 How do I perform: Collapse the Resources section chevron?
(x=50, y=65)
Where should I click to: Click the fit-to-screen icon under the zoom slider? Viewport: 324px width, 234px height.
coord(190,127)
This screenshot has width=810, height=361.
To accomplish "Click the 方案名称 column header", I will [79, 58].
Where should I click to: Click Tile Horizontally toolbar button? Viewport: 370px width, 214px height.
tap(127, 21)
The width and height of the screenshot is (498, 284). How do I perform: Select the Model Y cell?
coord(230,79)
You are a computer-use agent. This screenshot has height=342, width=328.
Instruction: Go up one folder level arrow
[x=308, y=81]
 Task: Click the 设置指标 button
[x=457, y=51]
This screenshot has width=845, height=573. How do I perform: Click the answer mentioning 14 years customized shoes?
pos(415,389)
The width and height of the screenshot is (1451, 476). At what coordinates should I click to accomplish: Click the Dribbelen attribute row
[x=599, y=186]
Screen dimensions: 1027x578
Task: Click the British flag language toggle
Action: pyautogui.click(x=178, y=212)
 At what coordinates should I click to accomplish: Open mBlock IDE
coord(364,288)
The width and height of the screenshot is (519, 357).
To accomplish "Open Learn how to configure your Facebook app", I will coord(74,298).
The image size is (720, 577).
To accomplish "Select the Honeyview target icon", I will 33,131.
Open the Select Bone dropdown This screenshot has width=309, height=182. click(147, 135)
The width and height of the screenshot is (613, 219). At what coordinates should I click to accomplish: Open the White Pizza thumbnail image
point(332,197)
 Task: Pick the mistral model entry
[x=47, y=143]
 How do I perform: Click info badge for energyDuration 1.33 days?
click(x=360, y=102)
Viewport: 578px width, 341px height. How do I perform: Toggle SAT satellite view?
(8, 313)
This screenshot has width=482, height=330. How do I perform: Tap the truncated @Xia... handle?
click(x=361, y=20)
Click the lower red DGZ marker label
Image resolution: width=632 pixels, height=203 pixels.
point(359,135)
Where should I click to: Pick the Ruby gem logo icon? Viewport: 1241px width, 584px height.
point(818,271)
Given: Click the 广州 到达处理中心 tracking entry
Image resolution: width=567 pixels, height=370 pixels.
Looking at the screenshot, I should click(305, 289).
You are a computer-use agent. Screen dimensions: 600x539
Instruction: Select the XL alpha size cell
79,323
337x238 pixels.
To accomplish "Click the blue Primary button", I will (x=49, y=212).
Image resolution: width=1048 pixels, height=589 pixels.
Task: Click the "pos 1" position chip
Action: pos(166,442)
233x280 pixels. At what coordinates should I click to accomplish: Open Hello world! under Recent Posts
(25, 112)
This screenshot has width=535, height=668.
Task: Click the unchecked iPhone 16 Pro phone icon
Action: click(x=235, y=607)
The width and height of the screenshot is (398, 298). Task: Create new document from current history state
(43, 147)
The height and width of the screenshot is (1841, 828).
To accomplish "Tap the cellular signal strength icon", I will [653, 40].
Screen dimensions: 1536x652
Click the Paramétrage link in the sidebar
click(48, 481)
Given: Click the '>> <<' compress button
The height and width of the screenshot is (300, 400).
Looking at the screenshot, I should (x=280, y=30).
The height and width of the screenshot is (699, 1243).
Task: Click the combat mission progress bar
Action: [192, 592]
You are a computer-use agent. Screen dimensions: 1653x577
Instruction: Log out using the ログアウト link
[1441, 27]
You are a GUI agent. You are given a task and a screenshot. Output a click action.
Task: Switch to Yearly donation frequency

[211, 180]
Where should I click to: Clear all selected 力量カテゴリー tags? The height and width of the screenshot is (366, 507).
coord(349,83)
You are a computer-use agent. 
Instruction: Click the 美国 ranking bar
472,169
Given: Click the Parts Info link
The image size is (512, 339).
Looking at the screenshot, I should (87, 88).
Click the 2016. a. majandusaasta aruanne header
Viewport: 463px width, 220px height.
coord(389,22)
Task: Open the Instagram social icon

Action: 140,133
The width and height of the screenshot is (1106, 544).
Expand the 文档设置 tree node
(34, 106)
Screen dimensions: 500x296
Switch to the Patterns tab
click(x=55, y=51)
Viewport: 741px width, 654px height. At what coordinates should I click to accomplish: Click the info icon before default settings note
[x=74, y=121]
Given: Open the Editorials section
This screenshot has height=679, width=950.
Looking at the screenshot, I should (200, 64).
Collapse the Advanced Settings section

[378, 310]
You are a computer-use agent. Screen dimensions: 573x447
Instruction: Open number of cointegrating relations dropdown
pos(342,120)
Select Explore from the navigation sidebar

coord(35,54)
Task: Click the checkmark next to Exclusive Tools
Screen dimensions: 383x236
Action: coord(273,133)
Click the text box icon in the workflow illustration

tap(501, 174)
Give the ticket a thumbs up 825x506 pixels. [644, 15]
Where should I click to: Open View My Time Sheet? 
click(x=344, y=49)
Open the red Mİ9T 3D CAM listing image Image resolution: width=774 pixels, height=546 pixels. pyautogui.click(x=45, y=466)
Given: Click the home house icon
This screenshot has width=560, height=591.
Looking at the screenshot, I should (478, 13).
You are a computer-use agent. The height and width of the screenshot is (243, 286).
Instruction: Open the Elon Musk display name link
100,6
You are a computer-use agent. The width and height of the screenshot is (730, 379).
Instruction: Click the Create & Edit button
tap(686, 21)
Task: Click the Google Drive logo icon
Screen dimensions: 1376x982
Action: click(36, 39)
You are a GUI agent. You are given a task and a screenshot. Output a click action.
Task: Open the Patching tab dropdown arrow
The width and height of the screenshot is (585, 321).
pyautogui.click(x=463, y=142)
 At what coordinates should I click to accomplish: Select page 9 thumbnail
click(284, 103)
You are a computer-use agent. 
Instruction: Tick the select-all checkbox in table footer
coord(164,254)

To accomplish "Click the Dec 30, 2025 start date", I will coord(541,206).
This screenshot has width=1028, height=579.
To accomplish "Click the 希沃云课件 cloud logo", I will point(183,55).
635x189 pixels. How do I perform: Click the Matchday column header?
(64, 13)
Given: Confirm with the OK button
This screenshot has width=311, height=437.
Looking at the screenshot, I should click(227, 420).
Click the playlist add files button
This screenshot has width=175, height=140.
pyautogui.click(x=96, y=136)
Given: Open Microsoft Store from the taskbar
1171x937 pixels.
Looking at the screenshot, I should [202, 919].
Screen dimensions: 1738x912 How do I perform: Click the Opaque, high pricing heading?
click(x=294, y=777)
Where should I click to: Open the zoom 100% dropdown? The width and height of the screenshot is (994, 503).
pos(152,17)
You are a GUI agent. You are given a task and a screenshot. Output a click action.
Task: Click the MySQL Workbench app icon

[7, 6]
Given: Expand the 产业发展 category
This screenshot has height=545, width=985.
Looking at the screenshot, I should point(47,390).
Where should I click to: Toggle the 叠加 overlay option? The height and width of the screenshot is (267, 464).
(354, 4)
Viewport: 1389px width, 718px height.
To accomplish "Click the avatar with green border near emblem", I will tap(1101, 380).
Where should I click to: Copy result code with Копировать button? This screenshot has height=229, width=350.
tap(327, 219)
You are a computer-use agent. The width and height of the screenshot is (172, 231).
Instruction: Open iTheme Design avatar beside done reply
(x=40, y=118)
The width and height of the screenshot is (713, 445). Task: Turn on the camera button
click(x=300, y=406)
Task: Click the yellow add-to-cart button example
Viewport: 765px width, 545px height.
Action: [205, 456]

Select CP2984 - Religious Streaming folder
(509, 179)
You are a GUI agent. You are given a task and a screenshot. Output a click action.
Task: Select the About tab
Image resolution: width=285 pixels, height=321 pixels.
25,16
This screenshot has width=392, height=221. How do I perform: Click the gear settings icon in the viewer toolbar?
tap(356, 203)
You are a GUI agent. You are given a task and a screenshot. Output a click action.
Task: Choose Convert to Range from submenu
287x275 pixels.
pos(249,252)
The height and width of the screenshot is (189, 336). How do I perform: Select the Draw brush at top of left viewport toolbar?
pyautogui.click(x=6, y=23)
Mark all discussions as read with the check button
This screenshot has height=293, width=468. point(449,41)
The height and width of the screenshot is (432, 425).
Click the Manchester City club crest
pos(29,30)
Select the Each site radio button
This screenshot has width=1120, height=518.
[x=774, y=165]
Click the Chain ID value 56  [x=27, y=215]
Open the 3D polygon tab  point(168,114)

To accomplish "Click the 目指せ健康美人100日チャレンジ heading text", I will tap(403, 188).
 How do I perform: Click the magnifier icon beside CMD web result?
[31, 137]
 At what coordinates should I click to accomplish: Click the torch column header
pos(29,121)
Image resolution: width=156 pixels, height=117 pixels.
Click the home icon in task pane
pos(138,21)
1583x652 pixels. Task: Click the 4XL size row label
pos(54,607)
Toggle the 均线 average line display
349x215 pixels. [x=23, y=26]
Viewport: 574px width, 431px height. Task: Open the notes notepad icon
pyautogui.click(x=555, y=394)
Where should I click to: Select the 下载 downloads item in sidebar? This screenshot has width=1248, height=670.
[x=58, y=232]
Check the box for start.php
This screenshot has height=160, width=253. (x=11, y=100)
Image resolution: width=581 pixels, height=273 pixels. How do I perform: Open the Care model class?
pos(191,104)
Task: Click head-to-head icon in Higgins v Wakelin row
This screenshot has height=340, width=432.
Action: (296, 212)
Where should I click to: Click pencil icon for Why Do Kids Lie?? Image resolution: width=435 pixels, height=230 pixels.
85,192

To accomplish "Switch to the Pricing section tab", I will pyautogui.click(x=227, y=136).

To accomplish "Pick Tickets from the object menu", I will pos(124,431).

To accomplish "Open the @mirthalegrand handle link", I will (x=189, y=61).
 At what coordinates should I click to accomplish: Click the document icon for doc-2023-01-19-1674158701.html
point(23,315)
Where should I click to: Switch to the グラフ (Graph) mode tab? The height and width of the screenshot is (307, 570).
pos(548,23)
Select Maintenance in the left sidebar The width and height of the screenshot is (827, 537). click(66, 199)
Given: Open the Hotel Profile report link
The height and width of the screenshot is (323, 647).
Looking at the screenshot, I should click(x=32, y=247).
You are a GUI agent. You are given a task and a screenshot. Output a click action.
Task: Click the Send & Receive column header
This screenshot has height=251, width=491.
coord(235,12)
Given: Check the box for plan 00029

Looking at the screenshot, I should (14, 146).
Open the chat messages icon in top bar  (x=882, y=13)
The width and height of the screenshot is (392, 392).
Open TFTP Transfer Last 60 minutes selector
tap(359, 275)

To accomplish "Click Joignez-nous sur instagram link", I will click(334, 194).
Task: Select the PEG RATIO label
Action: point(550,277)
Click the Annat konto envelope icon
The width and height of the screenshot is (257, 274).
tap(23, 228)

....................

▸ **Exercise instructions**
Give back precisely the lines above that start at the line containing "Where should I click to: Click pencil" and end at the line containing "Select Maintenance in", inclusive. No other lines belong in the output.

▸ **Answer space**
Where should I click to: Click pencil icon for Why Do Kids Lie?? Image resolution: width=435 pixels, height=230 pixels.
85,192

To accomplish "Switch to the Pricing section tab", I will pyautogui.click(x=227, y=136).

To accomplish "Pick Tickets from the object menu", I will pos(124,431).

To accomplish "Open the @mirthalegrand handle link", I will (x=189, y=61).
 At what coordinates should I click to accomplish: Click the document icon for doc-2023-01-19-1674158701.html
point(23,315)
Where should I click to: Switch to the グラフ (Graph) mode tab? The height and width of the screenshot is (307, 570).
pos(548,23)
Select Maintenance in the left sidebar The width and height of the screenshot is (827, 537). click(66, 199)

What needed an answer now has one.